Glossario
Brs:
BreakpointReversalSort, algoritmo di
approssimazione che per raggiungere l'identity
permutation, elimina tanti breakpoints
quanto è possibile ad ogni passaggio.
Cellula:
Unità morfologica elementare della maggior
parte degli organismi animali e vegetali. La sua grandezza è in genere di pochi
micron e ogni tipo di tessuto ha cellule di forma caratteristica.
Cromosoma:
Organulo del nucleo cellulare, per lo più a forma di bastoncino, che si mette in evidenza durante la divisione cellulare; il numero
di cromosomi è costante in tutte le cellule di una specie; i cromosomi
contengono geni.
Dna:
sigla dell'acido desossiribonucleico, composto chimico macromolecolare facente
parte degli acidi nucleici; è presente nel nucleo di tutte le cellule, come
portatore dell'informazione genetica.
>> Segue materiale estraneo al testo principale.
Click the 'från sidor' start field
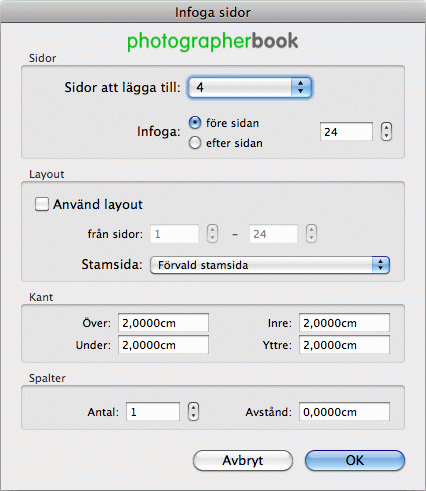The height and width of the screenshot is (491, 426). [x=174, y=234]
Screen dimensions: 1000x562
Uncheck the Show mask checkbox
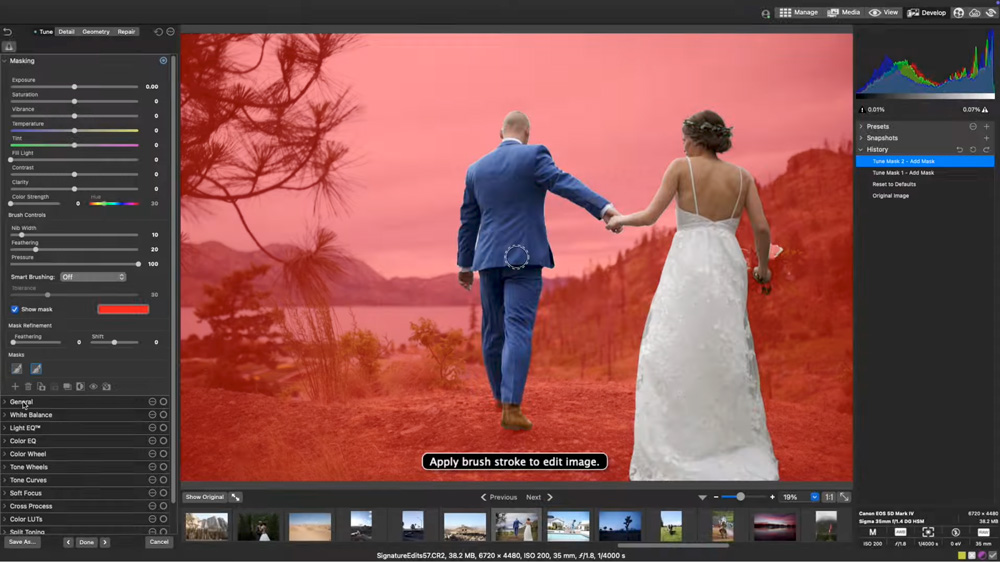pyautogui.click(x=15, y=309)
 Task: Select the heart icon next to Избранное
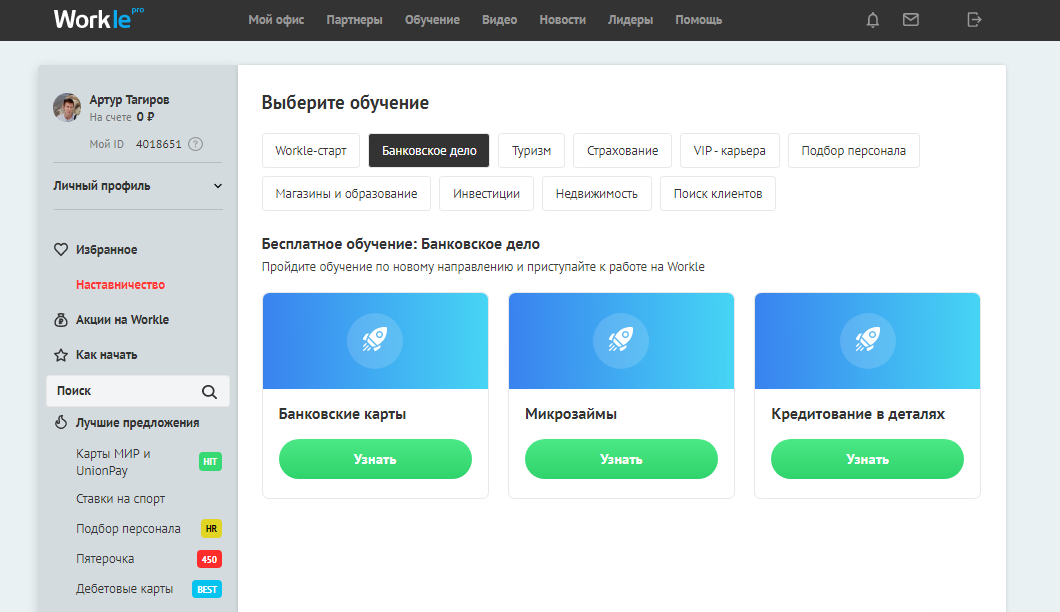coord(61,249)
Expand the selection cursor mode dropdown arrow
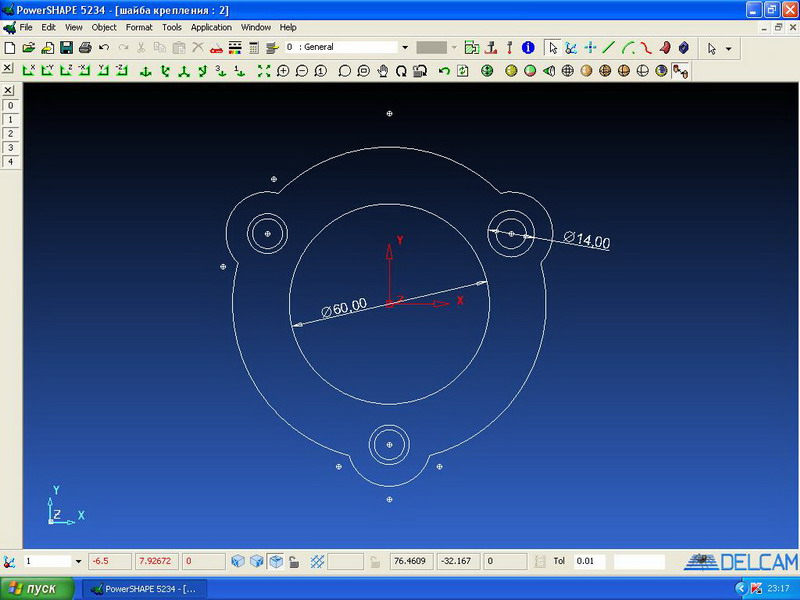 pos(728,48)
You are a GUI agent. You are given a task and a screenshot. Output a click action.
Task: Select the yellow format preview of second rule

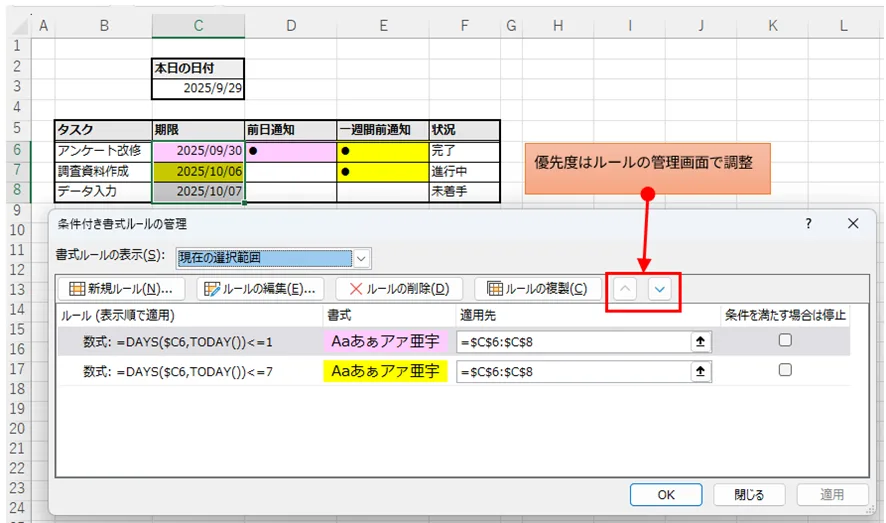pos(385,371)
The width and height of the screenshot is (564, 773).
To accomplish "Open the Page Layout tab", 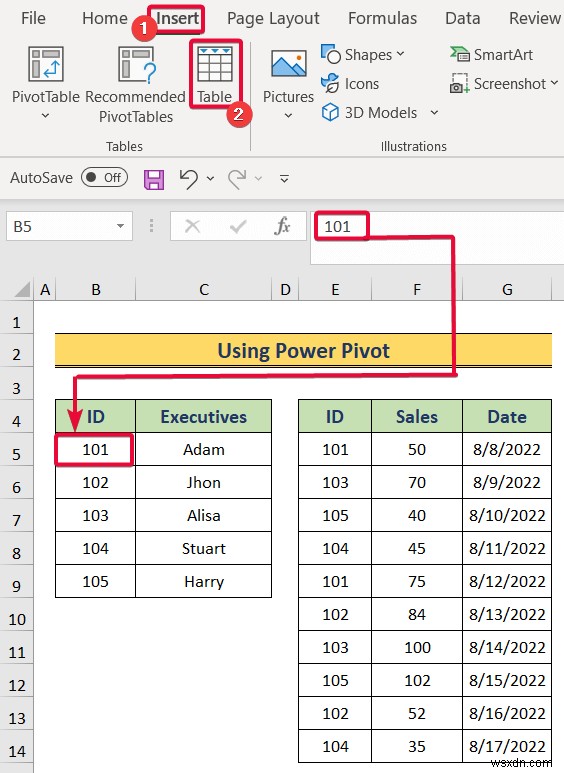I will (x=273, y=19).
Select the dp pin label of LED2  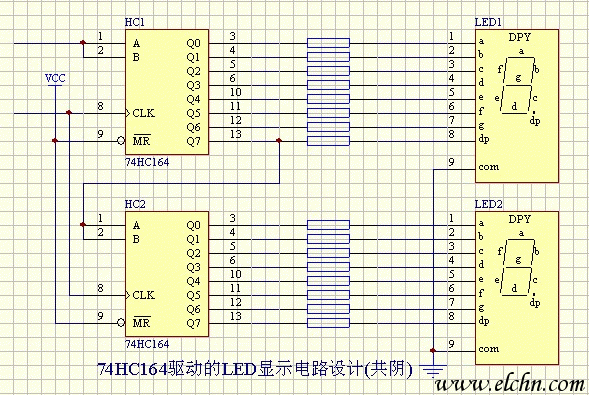[484, 321]
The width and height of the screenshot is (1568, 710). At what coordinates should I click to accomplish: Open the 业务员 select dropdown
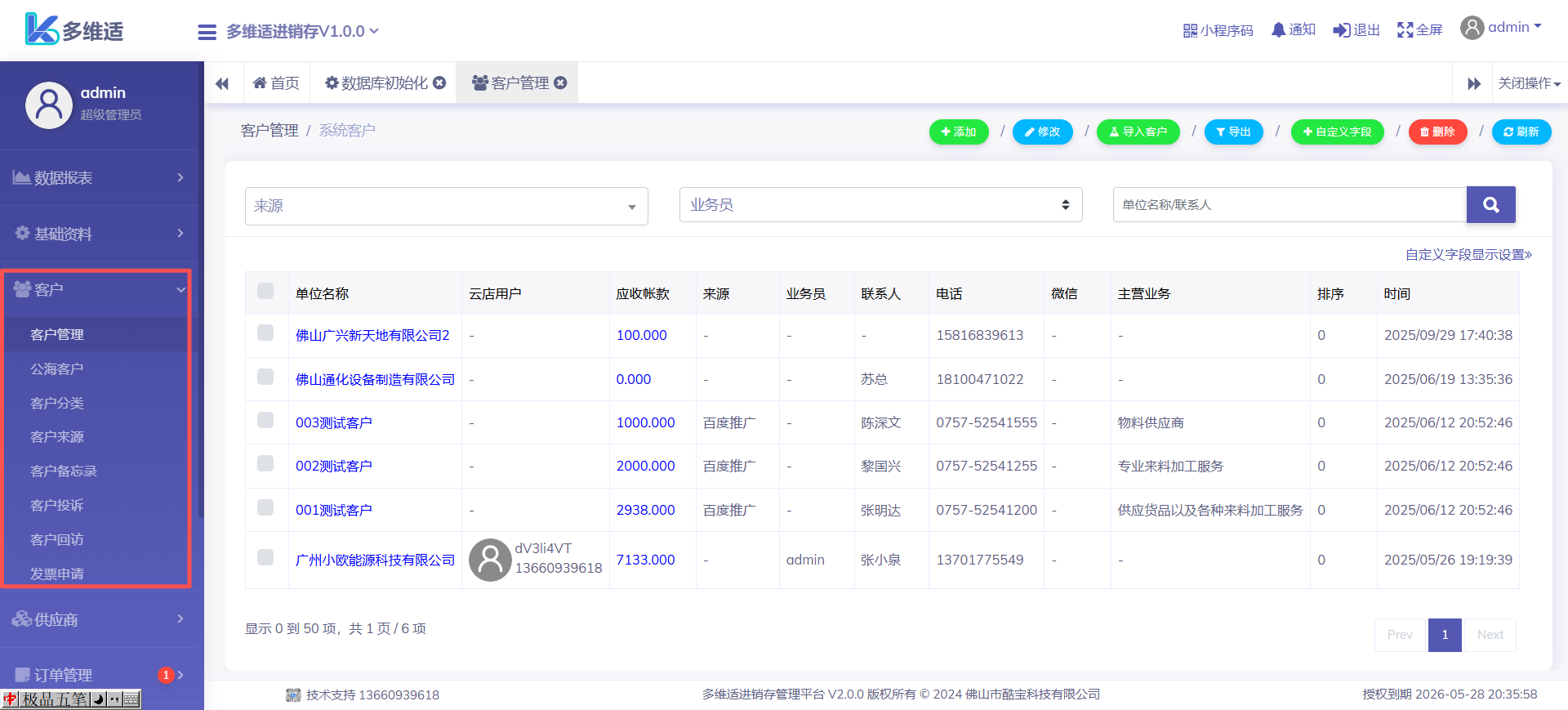880,205
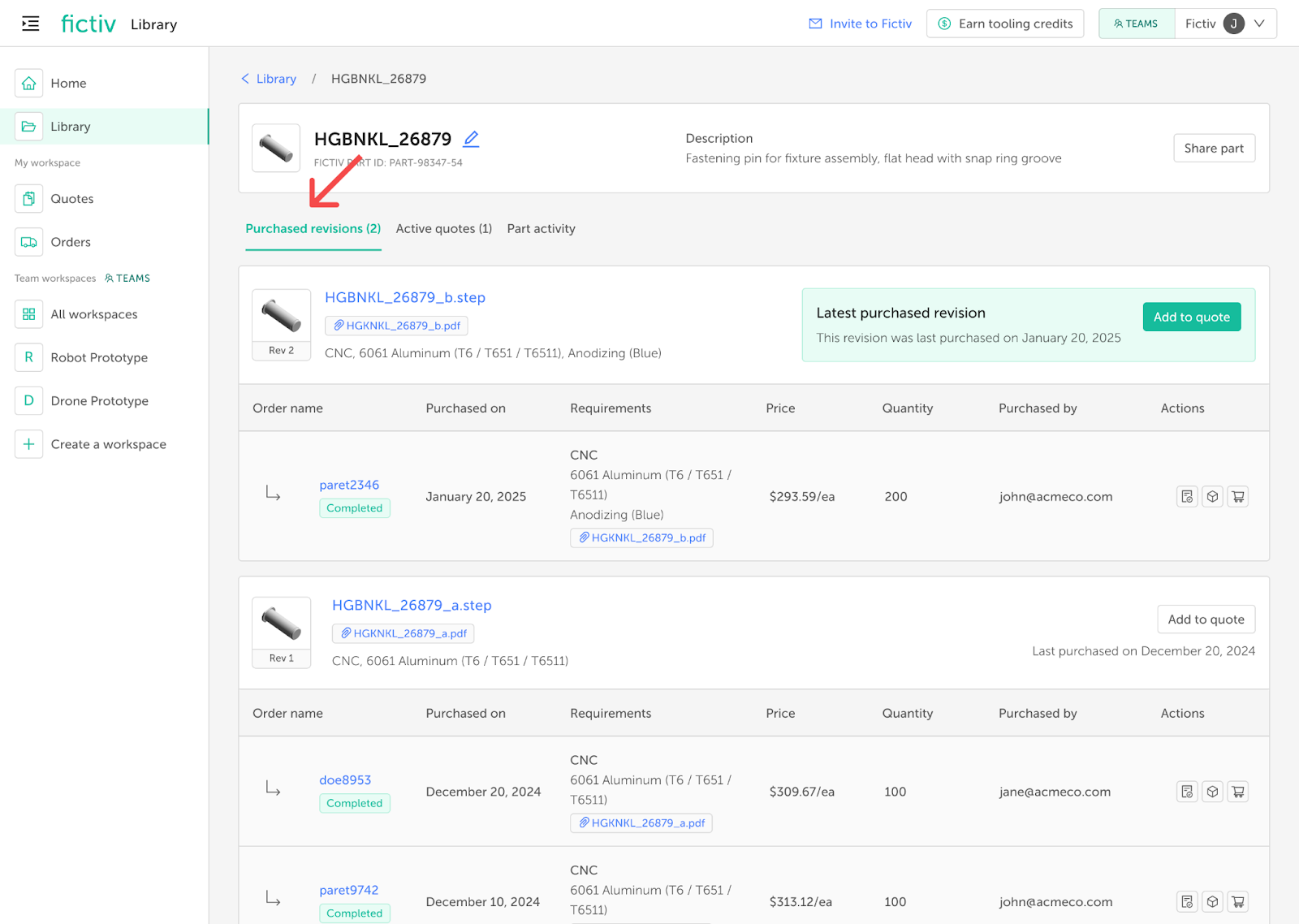
Task: Click the plus icon to create a workspace
Action: (28, 444)
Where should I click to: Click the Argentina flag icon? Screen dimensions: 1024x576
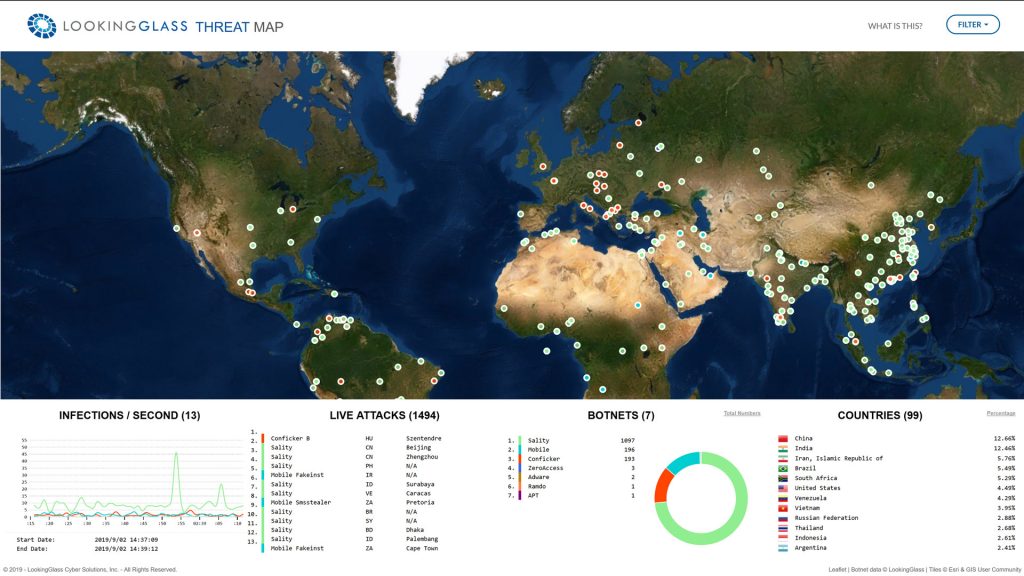[x=783, y=548]
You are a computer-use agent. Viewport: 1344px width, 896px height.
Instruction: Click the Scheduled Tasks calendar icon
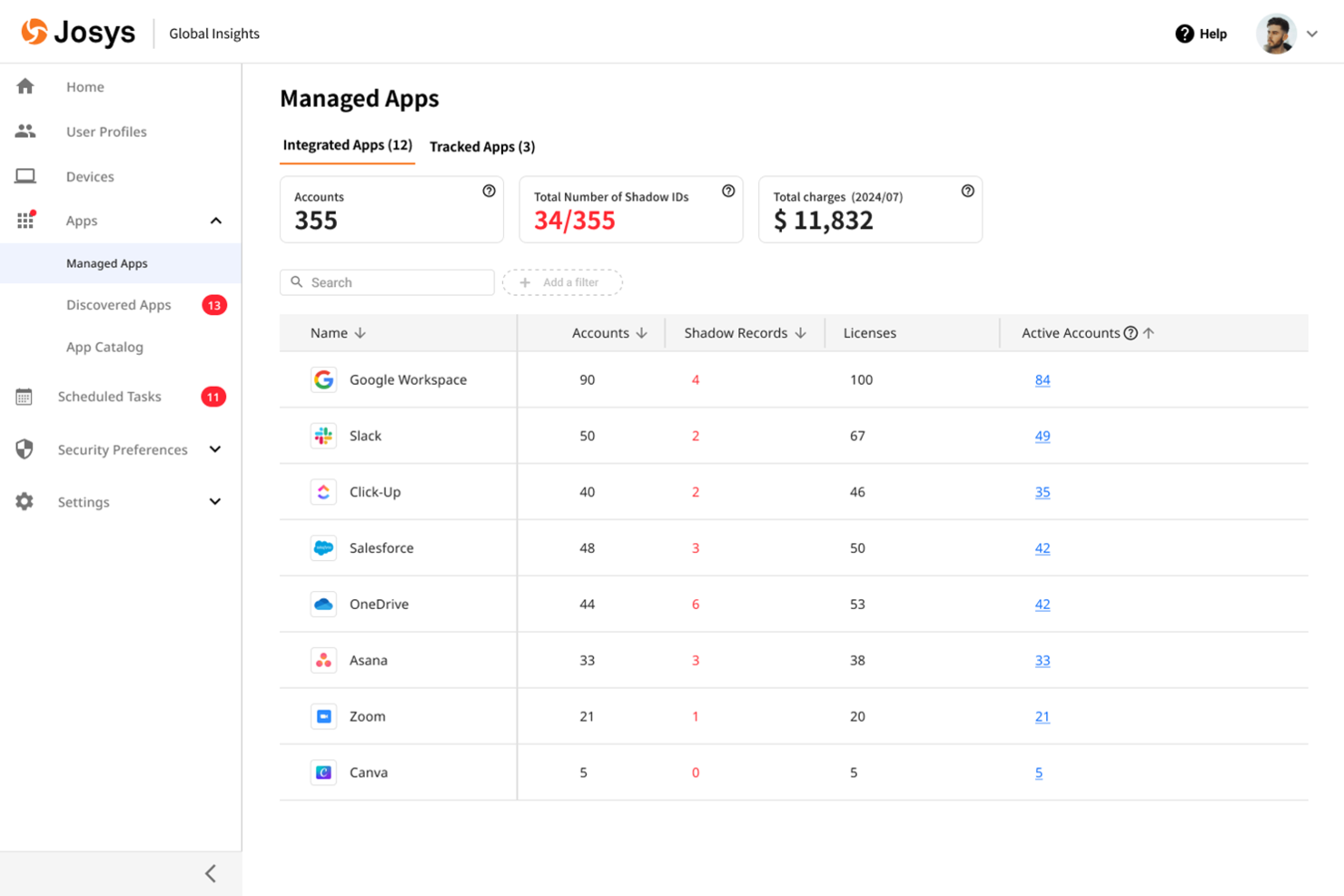pos(25,397)
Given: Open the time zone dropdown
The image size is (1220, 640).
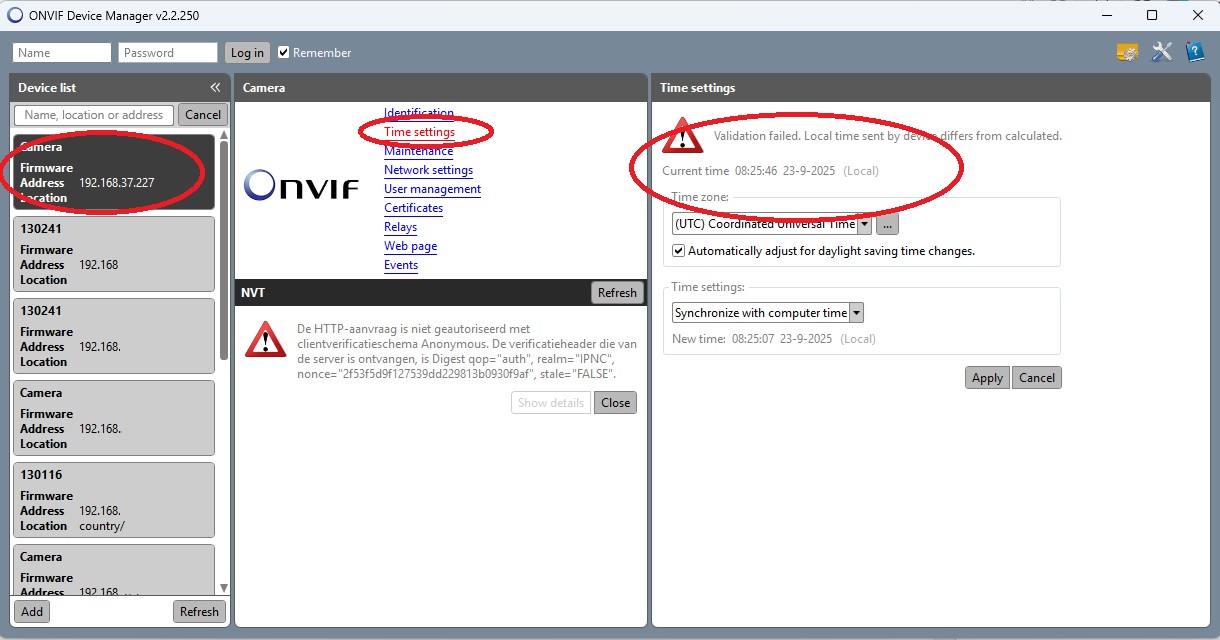Looking at the screenshot, I should pyautogui.click(x=864, y=225).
Consiste in due catene elicoidali di nucleotidi collegate da legami idrogeno e avvolte intorno
allo stesso asse.
Gene:
Unità biologica elementare contenuta nei cromosomi cui si devono
i caratteri ereditari. Sono molecole proteiche che costituiscono le
macromolecole dei cromosomi.
Genoma:
Insieme dei geni di un individuo che costituiscono il
suo corredo cromosomico aploide.
Ibrs:
ImprovedBreakpointReversalSort, algoritmo che riduce
il numero di breackpoints in π ed ha una
performance garantita al massimo di 4.
Permutazione:
Una permutazione di una sequenza di n
numeri è esattamente un riordinamento di quella sequenza, ad
esempio nell'uso di permutazioni di numeri interi consecutivi la sequenza 2 1 3
4 5 è una permutazione di 1 2 3 4 5.
Proteina:
Nome di un gran numero di sostanze
organiche, dette anche protidi, svolgono un ruolo
fondamentale per la struttura e le funzioni delle cellule e costituiscono le
entità molecolari attraverso le quali viene espressa l'informazione genetica.
Srs:
SimpleReversalSort, algoritmo di approssimazione che
sceglie la “migliore” inversione ad ogni passaggio.